If we have a television in 2021 the chances are that it will be a large LCD model, flat and widescreen, able to display HD images in stunning clarity. Before that we’d have had a CRT colour TV, them maybe our parents grew up with a monochrome model. Before those though came the first TVs of all, which were mechanical devices that relied on a spinning disk to both acquire and display the image. The BBC Archive recently shared a vintage clip from 1970 in which two of the assistants of [John Logie Baird], the inventor of the first demonstrable television system, demonstrated its various parts and revealed its inner workings.

We’ve covered the Nipkow scanning disk in a previous article, with its characteristic spiral of holes. We see the original Baird Televisor, but the interesting part comes as we move to the studio. Using the original equipment they show a dot of light traversing the presenter’s face to scan a picture before taking us to a mock-up of the original studio. Here there’s a surprise, because instead of the camera we’d expect today there is a Nipkow disk projector which traverses the subject sitting in the dark. A bank of photocells above the projector senses the reflected light, and returns a video signal.

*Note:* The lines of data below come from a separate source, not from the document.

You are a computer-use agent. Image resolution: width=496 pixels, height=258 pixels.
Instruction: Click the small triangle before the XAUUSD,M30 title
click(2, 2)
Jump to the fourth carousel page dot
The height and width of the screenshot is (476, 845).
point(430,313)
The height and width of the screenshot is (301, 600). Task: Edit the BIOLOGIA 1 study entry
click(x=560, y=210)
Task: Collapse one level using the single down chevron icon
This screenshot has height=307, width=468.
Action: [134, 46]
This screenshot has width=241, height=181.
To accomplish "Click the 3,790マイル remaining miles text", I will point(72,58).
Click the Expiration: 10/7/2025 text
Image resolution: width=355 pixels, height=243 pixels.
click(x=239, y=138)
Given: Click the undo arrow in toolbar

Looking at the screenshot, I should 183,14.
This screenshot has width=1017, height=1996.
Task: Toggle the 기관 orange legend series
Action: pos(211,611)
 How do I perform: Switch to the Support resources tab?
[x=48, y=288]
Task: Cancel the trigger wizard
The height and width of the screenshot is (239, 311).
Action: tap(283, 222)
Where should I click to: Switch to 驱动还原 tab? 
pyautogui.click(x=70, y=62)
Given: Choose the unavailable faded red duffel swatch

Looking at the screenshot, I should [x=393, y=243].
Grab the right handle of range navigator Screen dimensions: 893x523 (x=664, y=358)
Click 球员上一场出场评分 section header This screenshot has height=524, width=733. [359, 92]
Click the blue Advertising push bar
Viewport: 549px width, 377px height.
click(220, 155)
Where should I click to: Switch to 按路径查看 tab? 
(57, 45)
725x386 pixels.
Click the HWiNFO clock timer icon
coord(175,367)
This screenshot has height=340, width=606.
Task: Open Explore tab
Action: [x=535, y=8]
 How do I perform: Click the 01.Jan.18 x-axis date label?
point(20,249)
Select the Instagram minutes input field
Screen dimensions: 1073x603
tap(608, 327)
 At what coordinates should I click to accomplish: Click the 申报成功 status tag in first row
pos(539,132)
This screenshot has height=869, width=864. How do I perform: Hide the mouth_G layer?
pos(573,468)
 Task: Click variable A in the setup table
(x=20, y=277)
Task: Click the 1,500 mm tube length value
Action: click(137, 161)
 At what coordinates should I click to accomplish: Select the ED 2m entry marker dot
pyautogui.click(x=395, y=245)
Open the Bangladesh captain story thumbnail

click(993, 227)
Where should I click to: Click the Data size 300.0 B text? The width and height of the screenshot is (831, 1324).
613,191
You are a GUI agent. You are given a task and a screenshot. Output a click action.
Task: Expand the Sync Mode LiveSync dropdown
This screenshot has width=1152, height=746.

The resulting low-resolution pictures had a low enough bandwidth to be broadcast over an AM radio transmitter, and for a tiny 30-line picture in the glowing pink of a neon light they provide a surprising amount of detail. With such a straightforward principle it’s not surprising that they’ve appeared in a few projects on these pages, including an Arduino driven colour video monitor, and a POV clock. Take a look at the video below the break.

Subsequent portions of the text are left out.